BRIGHTON, Colo. — “There’s eagles everywhere! There’s not one place you look around out here at Barr Lake that you don’t see an eagle,” Dionne Meidinger said.

She and several friends spent a sunny but chilly day exploring Barr Lake State Park, about thirty minutes northeast of Denver.

“It’s so much fun,” Meidinger added.

From December to February, the 2,000-acre reservoir becomes a winter home to dozens of migrating bald eagles. The lake has been home to at least one pair of nesting eagles every year since 1986.

“Barr Lake, we like to say, is the bed and breakfast for birds,” Park Manager Michelle Seubert said.

It’s become a very popular spot for photographers looking to capture eagles in action.

“This is easy pickings; this is amazing. Probably take 500 pictures out here today, and hope you get ten good ones,” photographer Dawn Key said.

Eagles can be seen “fishing” for food on the edge of the icy reservoir.

“This is so good! It’s like the best day,“ Martha McCannon exclaimed after watching several eagles fight over a fish. “This is the best day!”

McCannon said she had fun even though she doesn’t have a thousand-dollar camera.

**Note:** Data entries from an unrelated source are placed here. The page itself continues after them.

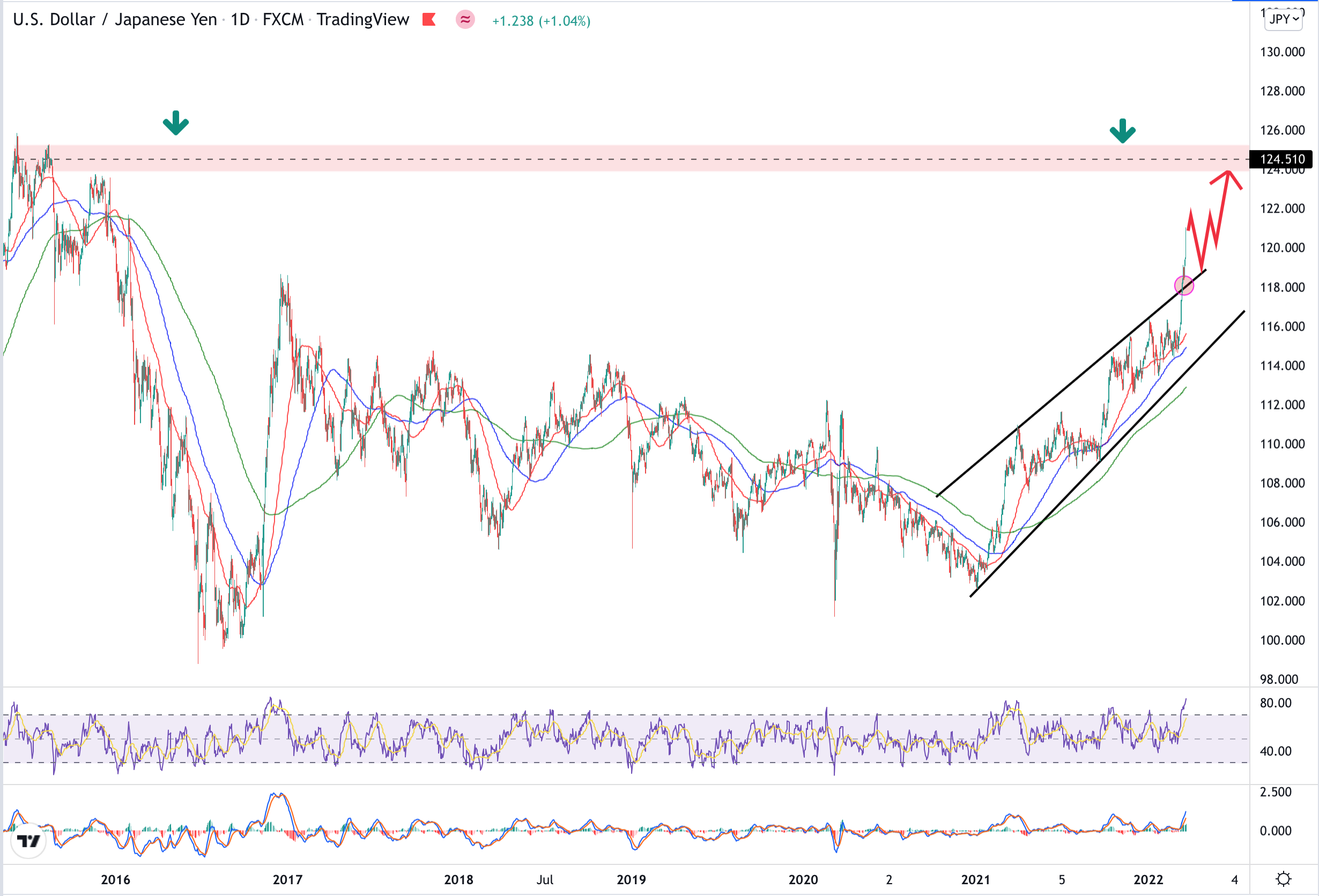Click the 2019 label on time axis
This screenshot has height=896, width=1319.
pos(631,879)
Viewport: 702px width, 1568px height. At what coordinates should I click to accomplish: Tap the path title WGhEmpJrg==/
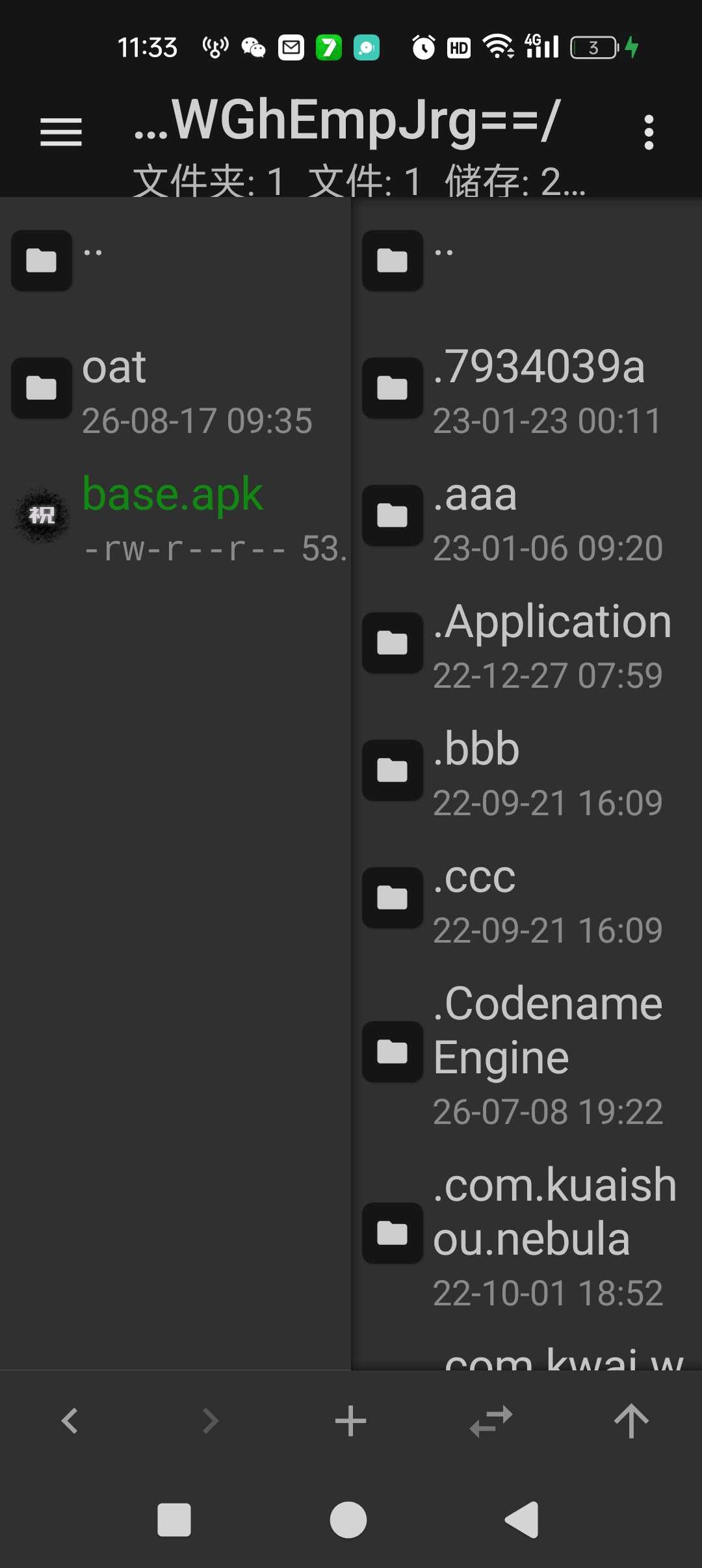click(346, 120)
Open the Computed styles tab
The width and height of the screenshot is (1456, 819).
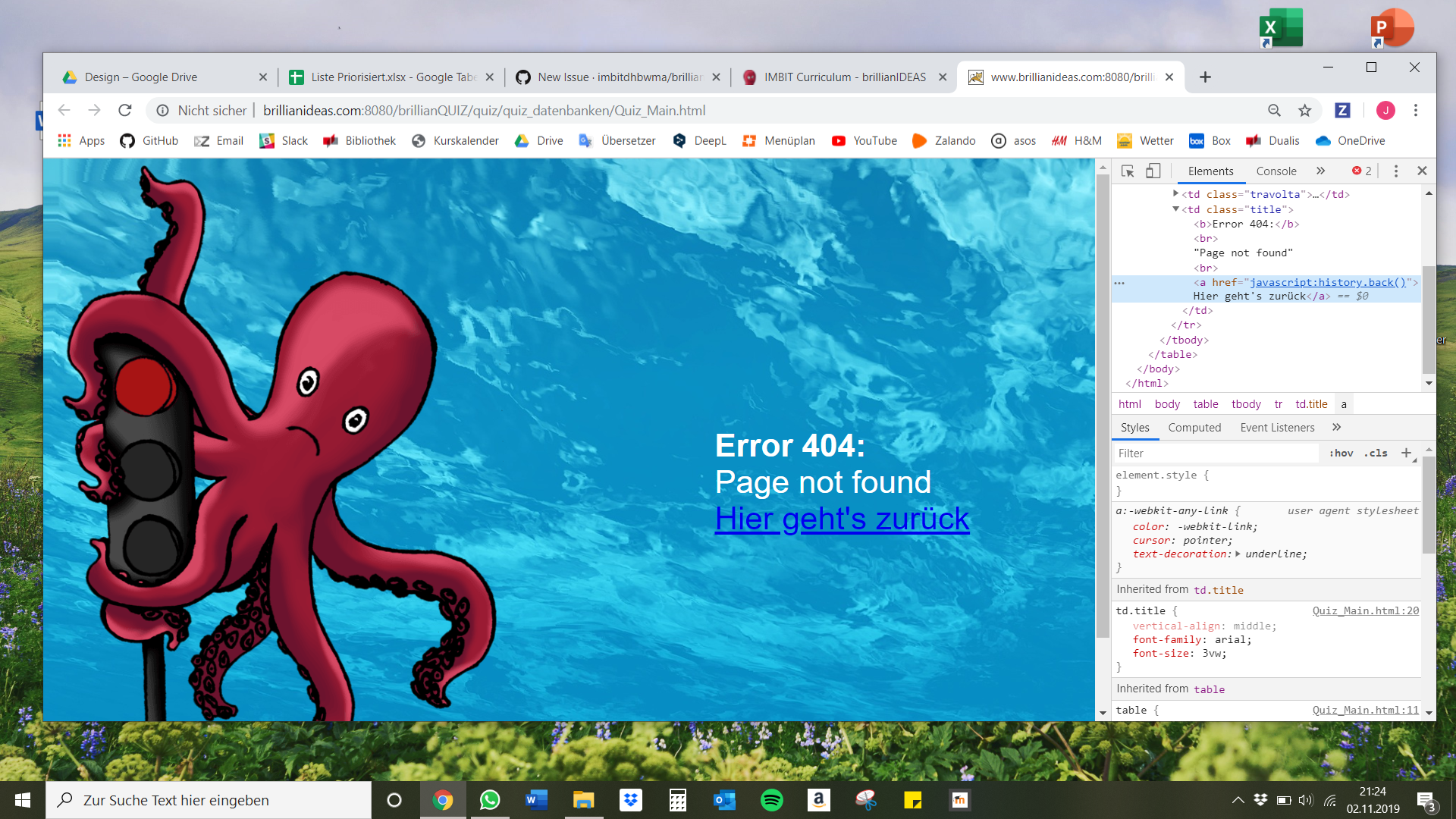pyautogui.click(x=1194, y=428)
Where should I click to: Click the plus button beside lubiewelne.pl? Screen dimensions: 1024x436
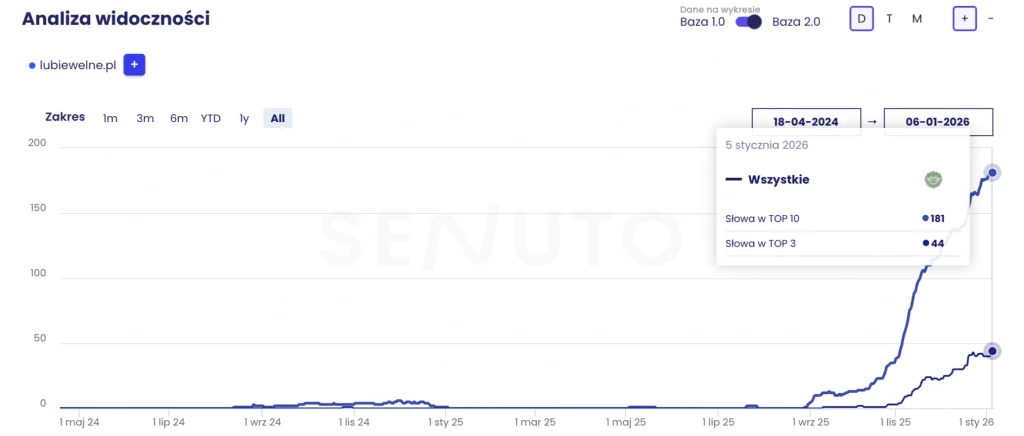[134, 65]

“I don’t have one of those big old lenses, but I have this one, and I’ve gotten some good pictures.” McCannon said.

As many as 80 bald eagles can be spotted during the peak migration.

“The eagles migrate because they need food, so we have that all here for them…We’re the perfect spot for them to come and migrate and winter here,” Seubert added.

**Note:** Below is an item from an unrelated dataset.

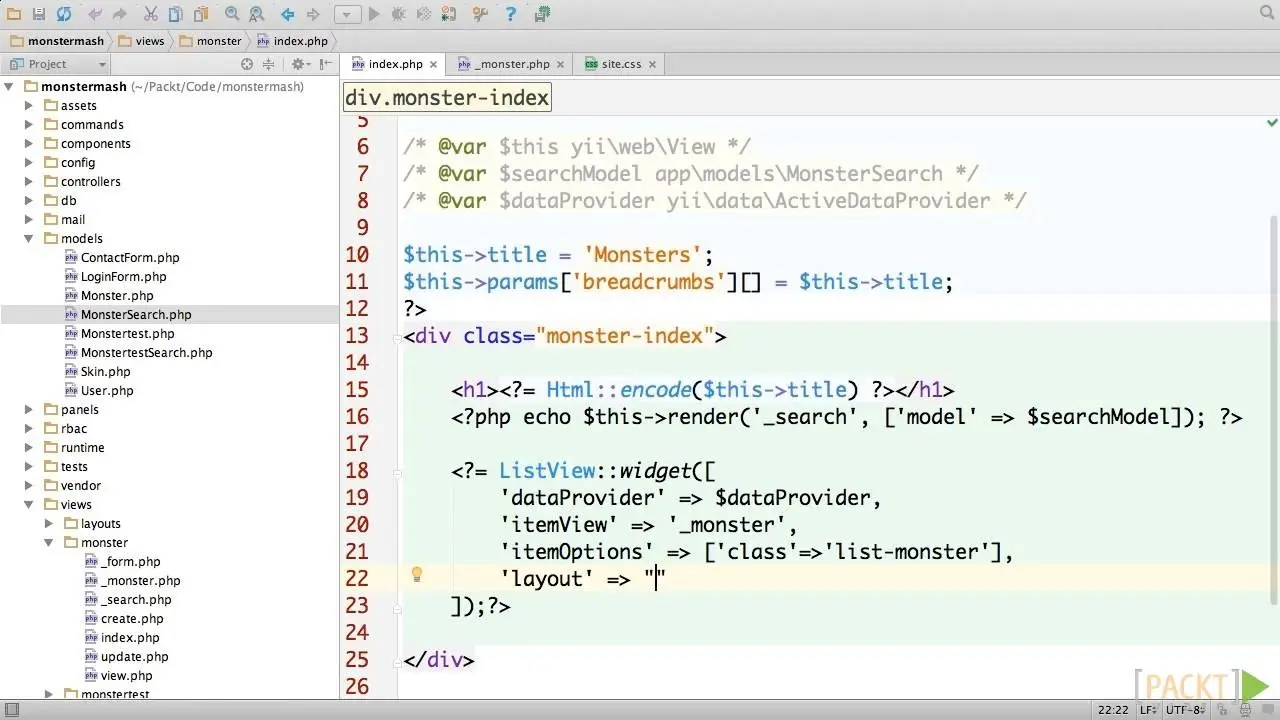Toggle tool windows button in status bar
The width and height of the screenshot is (1280, 720).
[x=10, y=710]
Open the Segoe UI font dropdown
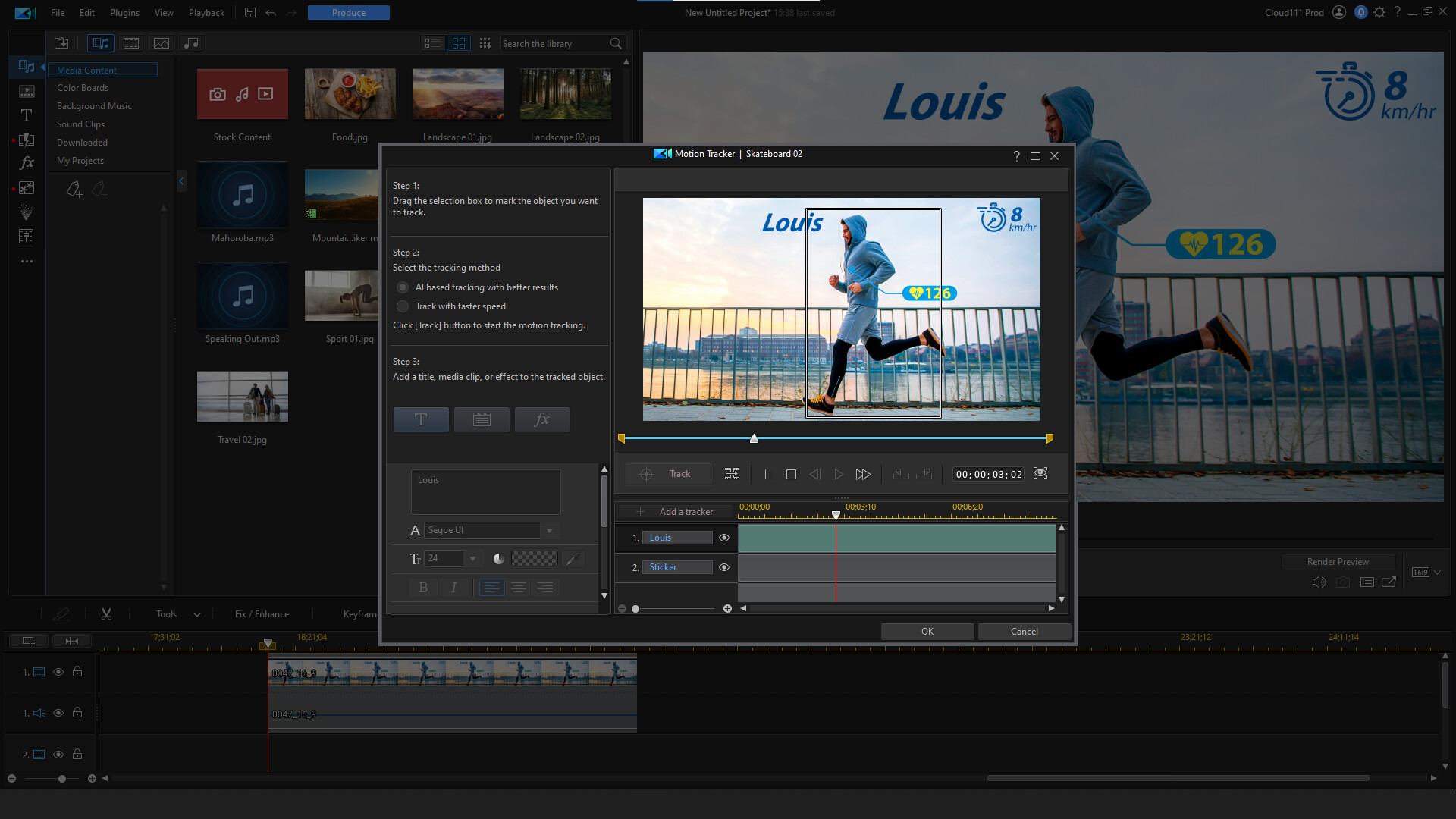Image resolution: width=1456 pixels, height=819 pixels. point(549,530)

On Feb. 1, Barr Lake will host “Eaglefest 2020,” an event that invites visitors to learn more about the birds. There will be interactive displays for children, and people of all ages are encouraged to walk to spots in the park to observe the birds.

“We get people that are beginning birders all the way up to people that are experts, but it’s really about getting outside, enjoying nature, and seeing these birds.”

Many photographers look forward to sharing their images online or even selling them.

“Hopefully they are good. I will find out when I get home,” Key said.